Subito mi rialzai: non ho mai saputo resistere agli ordini di un maschio arrapato. Mi tolsi l’ormai inutile perizoma e mi chinai, allargandomi le natiche per mostrargli il buchetto. Andrea mi venne subito dietro e tenendosi con due dita il cazzo sgocciolante dritto in avanti, piegò la testa leggermente di lato per controllare dove fosse il pertugio, ce lo puntò sopra e spinse.

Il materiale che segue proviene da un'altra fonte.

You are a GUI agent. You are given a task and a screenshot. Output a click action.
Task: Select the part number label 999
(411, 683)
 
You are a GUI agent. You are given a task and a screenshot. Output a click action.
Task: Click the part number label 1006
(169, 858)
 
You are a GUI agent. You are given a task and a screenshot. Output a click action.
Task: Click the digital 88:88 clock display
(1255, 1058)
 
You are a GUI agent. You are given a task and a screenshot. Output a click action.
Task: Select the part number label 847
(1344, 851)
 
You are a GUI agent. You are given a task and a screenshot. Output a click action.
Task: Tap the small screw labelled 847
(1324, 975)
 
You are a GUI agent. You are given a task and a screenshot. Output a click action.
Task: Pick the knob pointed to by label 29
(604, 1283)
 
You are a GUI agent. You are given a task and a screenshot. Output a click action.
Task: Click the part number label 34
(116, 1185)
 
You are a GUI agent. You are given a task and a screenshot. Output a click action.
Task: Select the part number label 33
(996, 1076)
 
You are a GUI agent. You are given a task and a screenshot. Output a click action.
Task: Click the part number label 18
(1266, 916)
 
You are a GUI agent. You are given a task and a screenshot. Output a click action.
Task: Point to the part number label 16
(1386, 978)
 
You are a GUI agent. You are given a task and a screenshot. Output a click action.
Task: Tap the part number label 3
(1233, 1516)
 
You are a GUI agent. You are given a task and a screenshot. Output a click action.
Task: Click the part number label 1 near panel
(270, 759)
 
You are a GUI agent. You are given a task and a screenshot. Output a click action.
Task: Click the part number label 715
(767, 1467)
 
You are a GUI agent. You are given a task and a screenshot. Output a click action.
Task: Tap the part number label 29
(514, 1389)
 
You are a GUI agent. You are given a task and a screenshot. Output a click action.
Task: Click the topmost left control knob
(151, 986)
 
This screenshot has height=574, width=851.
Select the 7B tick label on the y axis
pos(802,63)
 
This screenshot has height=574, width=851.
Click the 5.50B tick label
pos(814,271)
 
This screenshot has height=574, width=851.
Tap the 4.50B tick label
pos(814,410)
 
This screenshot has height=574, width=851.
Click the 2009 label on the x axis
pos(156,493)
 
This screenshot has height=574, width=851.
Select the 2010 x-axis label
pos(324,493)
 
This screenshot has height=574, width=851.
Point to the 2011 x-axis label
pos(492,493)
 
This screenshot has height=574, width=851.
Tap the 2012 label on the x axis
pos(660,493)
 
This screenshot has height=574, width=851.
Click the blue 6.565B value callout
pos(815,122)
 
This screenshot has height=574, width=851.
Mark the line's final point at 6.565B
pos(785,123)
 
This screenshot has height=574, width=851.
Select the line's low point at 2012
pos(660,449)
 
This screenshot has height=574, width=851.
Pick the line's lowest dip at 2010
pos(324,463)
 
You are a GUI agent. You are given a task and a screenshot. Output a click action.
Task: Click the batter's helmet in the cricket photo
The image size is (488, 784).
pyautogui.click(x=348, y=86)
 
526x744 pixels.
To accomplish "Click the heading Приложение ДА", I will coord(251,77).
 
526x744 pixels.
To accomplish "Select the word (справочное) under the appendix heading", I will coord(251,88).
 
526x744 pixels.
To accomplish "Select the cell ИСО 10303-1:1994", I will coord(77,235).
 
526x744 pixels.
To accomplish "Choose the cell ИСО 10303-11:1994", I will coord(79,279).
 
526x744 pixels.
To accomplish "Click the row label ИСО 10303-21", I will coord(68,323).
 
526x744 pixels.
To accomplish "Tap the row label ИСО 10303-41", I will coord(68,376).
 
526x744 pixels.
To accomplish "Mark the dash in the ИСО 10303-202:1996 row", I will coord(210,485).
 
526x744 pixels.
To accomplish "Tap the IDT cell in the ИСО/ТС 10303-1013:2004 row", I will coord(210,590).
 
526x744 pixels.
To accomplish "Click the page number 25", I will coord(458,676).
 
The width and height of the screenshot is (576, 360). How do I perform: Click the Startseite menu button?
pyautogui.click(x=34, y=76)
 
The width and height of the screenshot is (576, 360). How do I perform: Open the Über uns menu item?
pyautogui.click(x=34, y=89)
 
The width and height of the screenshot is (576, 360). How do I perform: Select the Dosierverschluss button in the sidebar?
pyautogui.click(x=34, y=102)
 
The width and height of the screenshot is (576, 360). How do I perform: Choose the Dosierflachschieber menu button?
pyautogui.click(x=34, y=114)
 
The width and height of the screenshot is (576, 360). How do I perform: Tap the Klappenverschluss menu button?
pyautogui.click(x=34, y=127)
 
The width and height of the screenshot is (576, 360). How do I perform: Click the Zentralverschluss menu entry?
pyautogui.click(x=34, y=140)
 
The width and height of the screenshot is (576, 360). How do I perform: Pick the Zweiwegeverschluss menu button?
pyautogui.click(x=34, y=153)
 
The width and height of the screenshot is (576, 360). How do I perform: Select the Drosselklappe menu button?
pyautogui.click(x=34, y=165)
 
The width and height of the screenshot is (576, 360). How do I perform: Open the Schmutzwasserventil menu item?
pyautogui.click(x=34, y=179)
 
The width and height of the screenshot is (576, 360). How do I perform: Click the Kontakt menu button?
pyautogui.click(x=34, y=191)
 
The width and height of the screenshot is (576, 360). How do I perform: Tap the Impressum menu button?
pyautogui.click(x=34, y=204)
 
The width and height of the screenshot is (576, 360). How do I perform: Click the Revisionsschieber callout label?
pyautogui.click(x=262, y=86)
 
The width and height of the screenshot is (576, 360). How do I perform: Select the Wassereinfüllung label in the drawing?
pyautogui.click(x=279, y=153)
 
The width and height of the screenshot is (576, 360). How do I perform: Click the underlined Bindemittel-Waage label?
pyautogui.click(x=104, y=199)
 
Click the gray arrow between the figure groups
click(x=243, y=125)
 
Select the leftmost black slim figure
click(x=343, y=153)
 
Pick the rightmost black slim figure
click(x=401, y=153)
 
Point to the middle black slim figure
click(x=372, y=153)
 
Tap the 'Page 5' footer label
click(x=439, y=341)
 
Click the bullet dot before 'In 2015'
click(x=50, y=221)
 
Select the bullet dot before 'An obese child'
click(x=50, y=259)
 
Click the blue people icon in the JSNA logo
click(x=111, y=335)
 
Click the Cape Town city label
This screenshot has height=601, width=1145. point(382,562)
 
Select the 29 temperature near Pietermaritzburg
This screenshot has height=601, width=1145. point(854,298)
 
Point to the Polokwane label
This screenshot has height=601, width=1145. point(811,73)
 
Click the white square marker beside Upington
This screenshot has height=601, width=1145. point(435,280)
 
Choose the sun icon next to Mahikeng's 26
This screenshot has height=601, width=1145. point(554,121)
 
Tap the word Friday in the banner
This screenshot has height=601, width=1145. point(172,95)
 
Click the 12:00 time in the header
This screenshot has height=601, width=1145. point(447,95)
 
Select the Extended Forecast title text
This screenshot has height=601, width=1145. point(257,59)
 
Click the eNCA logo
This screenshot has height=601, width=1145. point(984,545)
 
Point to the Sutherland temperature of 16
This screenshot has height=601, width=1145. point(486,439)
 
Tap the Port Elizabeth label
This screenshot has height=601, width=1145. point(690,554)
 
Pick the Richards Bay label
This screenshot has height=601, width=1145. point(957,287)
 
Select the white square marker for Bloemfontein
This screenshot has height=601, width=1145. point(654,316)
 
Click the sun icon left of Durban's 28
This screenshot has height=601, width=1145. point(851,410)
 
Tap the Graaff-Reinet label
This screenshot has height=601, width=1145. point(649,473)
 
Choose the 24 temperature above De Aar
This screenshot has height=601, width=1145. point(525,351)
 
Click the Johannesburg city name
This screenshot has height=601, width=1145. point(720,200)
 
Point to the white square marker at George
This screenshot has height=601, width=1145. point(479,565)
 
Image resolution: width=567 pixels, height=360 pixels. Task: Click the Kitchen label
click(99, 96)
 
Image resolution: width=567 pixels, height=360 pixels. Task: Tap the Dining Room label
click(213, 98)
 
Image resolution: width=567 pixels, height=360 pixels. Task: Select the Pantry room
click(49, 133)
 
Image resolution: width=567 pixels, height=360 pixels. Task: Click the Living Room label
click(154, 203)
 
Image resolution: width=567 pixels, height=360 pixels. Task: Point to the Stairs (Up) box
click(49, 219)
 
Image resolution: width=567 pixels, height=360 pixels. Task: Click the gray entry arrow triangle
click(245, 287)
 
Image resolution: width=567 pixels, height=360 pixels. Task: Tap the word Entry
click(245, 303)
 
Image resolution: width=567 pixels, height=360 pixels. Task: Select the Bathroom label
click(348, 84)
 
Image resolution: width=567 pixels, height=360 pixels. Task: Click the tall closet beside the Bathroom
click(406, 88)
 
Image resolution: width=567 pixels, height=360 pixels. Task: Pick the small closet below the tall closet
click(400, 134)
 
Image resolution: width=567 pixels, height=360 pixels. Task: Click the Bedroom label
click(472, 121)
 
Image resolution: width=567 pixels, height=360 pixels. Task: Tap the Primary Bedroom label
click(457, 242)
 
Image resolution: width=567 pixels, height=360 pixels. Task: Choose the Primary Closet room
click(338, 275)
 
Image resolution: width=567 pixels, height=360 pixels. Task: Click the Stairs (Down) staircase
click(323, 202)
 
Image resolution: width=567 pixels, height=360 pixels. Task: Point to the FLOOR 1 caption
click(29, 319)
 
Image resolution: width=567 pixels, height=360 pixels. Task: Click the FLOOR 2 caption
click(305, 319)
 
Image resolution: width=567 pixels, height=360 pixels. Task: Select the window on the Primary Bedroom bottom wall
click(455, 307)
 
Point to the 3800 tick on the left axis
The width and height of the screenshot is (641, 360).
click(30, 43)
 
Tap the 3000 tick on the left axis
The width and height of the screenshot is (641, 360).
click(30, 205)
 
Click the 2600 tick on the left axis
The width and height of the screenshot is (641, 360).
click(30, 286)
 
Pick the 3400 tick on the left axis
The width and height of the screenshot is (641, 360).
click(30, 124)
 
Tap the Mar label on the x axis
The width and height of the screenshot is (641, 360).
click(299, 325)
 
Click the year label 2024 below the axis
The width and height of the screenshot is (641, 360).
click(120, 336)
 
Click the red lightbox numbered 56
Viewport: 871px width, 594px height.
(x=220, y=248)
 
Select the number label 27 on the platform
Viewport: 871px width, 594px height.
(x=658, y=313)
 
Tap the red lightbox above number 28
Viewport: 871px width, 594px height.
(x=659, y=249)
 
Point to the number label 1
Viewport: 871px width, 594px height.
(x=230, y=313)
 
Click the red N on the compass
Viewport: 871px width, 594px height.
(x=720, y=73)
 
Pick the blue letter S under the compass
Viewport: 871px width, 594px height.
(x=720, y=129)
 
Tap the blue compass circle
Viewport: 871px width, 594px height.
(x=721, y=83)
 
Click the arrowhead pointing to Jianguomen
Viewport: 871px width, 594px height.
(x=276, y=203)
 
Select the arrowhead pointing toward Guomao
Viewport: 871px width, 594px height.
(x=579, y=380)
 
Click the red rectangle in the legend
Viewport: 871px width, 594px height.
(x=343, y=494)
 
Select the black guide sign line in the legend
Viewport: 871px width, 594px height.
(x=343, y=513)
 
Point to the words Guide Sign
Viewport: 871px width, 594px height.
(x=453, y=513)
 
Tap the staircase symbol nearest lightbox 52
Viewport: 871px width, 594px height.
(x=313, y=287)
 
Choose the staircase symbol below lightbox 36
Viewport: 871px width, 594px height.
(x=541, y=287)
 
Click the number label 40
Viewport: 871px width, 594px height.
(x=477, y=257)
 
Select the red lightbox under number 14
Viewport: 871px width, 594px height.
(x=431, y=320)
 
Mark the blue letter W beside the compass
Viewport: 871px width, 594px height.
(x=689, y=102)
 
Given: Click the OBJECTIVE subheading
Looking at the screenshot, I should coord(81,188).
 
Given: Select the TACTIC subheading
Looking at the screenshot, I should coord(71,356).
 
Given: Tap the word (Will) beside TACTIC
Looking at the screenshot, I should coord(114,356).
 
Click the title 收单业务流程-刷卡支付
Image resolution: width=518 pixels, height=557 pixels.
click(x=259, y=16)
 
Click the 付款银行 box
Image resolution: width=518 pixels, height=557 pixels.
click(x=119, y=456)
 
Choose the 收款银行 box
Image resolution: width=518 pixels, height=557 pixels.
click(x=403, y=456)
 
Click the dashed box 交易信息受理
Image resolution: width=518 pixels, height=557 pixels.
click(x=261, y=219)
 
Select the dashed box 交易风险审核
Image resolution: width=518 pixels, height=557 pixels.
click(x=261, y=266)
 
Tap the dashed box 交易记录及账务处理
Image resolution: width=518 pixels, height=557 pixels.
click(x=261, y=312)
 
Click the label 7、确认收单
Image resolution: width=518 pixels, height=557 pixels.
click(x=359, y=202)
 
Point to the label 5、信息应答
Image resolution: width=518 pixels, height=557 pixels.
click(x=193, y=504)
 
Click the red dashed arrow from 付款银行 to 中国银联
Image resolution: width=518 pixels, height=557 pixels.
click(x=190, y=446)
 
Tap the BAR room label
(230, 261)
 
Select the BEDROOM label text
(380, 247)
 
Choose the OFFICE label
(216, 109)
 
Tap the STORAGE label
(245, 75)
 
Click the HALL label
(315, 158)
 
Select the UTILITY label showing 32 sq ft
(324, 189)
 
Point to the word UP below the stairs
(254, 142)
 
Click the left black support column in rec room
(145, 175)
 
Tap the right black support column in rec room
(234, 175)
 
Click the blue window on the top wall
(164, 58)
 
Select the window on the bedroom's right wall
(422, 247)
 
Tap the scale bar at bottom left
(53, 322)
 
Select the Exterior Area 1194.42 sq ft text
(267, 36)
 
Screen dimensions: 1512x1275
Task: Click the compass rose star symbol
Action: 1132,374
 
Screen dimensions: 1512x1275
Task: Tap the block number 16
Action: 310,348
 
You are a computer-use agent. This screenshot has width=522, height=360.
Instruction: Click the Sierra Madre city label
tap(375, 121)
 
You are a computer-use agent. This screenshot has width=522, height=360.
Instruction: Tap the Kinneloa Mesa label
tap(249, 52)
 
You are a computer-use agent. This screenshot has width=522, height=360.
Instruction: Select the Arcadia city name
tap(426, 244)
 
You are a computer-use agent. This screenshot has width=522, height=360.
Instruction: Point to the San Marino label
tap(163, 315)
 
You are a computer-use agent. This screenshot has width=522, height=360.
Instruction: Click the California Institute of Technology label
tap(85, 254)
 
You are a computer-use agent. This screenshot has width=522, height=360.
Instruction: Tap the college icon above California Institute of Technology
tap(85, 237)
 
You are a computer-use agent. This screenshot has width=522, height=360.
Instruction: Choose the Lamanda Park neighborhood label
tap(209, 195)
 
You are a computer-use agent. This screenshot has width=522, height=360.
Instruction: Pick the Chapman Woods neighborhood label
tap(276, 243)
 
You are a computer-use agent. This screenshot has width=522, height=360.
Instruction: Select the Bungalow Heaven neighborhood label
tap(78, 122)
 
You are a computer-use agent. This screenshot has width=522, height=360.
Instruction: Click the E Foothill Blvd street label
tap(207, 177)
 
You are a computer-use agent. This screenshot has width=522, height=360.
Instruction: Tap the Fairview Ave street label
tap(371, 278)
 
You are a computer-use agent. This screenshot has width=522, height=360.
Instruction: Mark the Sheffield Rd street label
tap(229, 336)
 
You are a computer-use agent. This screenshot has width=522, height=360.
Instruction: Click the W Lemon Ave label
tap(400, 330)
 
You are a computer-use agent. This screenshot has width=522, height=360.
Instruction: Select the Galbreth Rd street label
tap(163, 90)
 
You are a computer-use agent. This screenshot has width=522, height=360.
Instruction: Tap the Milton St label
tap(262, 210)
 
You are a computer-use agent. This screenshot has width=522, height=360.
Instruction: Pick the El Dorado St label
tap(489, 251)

Il glande viscido e spugnoso, sgusciò agevolmente all’interno, procurandomi solo un leggero fastidio alla forzatura dello sfintere, che non oppose comunque resistenza, tanto era infrollito dal desiderio.
“Oh, - gemette Andrea con voce strozzata, affondando nella mia carne spasimante – che caldo…”
“Ficcaglielo tutto, sfondagli il culo...”, lo incitò Nico che, continuando a masturbarsi, si era avvicinato e fissava il bastone dell’amico affondare nella ferita del mio buco voglioso.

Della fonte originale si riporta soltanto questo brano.